Iris de Campos, presentadora de la gala
Iris de Campos, presentadora de la gala
 
 
 
   Sobre conjuras también habló, de alguna manera, el actor Jesús Marco, que se estrenaba en los Simón como presidente de la Academia de Cine Aragonés. “Hemos dejado escapar, con demasiada facilidad, talentos que fuera de Aragón han brillado luego por sí mismos”, se lamentó. “Tenemos que conseguir que la maldita frase ‘No ser profeta en tu propia tierra’ desaparezca de nuestro lenguaje para siempre”. De paso, Marco aprovechó para animar a las empresas privadas a que tengan presente el sector audiovisual en sus planes de marketing. “Invertir en cine ya no está mal visto y termina mejorando las cuentas de resultados”. La actriz Iris de Campos, presentadora de la ceremonia (en la que la parte musical corrió a cargo de la nutrida Feeling Big Band), se felicitó de “otro año con una buena hornada de cine aragonés” y aprovechó para sugerir una definición de tal cosa: “El cine aragonés consiste en rodar en Aragón y contar lo que somos en realidad, no lo que otros creen que somos. Historias grandes o pequeñas, porque todas nos importan”.
 
 

 
 
 
María José Moreno, premio y reivindicación
“Yo no puedo decir eso de que no me lo esperaba…”, bromeó la gran actriz zaragozana María José Moreno (Daroca, 1950) cuando recibió el Premio de Honor, que reconoce toda una trayectoria fecunda sobre los escenarios y es el único que la Academia concede de antemano, antes de la ronda final de votaciones. Moreno se confesó feliz de incrementar su lista de reconocimientos con el Simón, aunque bromeó: “Espero que no queráis por ello prescindir de mí”. Y se maravilló de una profesión con la que sigue en activo, ahora en la gira de La casa de Bernarda Alba. “Todos sabemos que no solo la poesía es un arma cargada de futuro”, resumió parafraseando a Gabriel Celaya.

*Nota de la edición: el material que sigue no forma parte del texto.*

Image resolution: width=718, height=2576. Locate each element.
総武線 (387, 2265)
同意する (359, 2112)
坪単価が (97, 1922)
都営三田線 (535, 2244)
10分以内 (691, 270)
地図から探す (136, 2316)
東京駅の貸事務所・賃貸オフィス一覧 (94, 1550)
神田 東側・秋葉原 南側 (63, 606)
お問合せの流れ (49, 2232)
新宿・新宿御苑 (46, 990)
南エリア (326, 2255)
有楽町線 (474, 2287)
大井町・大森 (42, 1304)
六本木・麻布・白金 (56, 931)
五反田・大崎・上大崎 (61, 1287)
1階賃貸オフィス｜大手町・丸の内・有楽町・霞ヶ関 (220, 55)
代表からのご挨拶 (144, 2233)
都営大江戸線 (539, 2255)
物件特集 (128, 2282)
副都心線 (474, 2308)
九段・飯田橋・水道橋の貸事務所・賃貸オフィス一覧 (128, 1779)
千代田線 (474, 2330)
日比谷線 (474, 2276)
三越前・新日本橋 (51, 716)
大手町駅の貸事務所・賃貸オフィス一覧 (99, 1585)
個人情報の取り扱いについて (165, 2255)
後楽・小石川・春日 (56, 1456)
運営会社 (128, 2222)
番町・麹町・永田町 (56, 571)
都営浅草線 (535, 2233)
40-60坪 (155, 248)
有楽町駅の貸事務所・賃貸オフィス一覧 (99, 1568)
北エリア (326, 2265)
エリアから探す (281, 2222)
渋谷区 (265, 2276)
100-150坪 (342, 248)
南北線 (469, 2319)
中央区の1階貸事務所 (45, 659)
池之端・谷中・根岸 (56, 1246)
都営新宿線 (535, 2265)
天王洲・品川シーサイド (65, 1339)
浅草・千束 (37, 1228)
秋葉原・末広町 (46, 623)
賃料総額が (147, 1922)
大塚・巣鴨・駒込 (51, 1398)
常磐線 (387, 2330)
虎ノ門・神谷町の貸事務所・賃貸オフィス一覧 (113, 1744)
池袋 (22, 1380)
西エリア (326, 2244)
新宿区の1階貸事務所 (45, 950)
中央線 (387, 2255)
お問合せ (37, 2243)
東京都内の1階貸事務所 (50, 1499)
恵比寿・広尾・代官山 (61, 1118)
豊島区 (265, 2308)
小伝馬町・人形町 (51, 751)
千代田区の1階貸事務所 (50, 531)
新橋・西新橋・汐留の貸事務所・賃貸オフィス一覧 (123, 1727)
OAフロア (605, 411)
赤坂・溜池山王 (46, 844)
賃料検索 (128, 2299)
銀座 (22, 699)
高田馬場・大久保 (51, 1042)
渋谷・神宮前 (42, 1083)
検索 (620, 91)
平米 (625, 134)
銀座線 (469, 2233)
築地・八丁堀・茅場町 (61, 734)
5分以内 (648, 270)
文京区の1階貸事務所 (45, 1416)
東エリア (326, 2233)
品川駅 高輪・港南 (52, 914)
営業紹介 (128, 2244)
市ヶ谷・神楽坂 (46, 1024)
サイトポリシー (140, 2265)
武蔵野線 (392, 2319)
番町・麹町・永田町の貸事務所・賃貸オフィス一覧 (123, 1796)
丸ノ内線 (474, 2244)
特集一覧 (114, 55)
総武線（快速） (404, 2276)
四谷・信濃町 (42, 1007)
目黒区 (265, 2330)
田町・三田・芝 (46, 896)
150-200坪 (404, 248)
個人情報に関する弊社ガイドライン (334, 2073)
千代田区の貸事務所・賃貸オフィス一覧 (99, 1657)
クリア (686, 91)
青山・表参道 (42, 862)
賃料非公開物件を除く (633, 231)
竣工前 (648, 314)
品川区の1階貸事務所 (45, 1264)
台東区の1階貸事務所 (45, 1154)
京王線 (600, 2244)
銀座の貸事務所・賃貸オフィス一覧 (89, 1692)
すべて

La felicidad del momento no amortiguó, con todo, la faceta más concienciada y reivindicativa de la veterana artista. Moreno recordó que los papeles protagonistas femeninos apenas son el 16 por ciento, “y ya va siendo hora de que se nos reconozca y lleguemos a un punto un poco más equitativo”. Y alertó sobre el grave problema del desarraigo cuando un artista no nace en una de las grandes ciudades de la geografía peninsular. “En mi generación ya sabíamos que debías abandonar tu tierra para dedicarte al cine, que aquí no había nada que hacer. Hoy las instituciones declaran que la cultura es imprescindible en el desarrollo integral de las personas, pero los políticos siguen actuando como si residir en provincias fuera una lacra. Y deben generar las condiciones suficientes para que Aragón no acabe exportando a toda su gente del cine y la cultura”.
 
 
 
 
Los coches de época toman la Gran Vía
La imagen, la tarde del sábado 6 por el centro de Zaragoza, era insólita. Al habitual trasiego de tranvías por la Gran Vía de la ciudad se le sumaba esta vez un encantador ir y venir de automóviles de época, cortesía de la Asociación Aragonesa de Vehículos Históricos. El resultado era una estampa casi idílica con la que los organizadores de los Premios Simón consiguieron que le picase la curiosidad a miles de viandantes, intrigados por la proliferación de aquellos viejos cacharros. Muchos de los nominados acudieron montados en ellos hasta el Auditorio de la ciudad. Y casi todos los asistentes a la gala no resistieron la tentación de curiosear entre estos automóviles, estacionados a las puertas del moderno edificio en curioso contraste de épocas y circunstancias. El glamur, a fin de cuentas, ha existido siempre.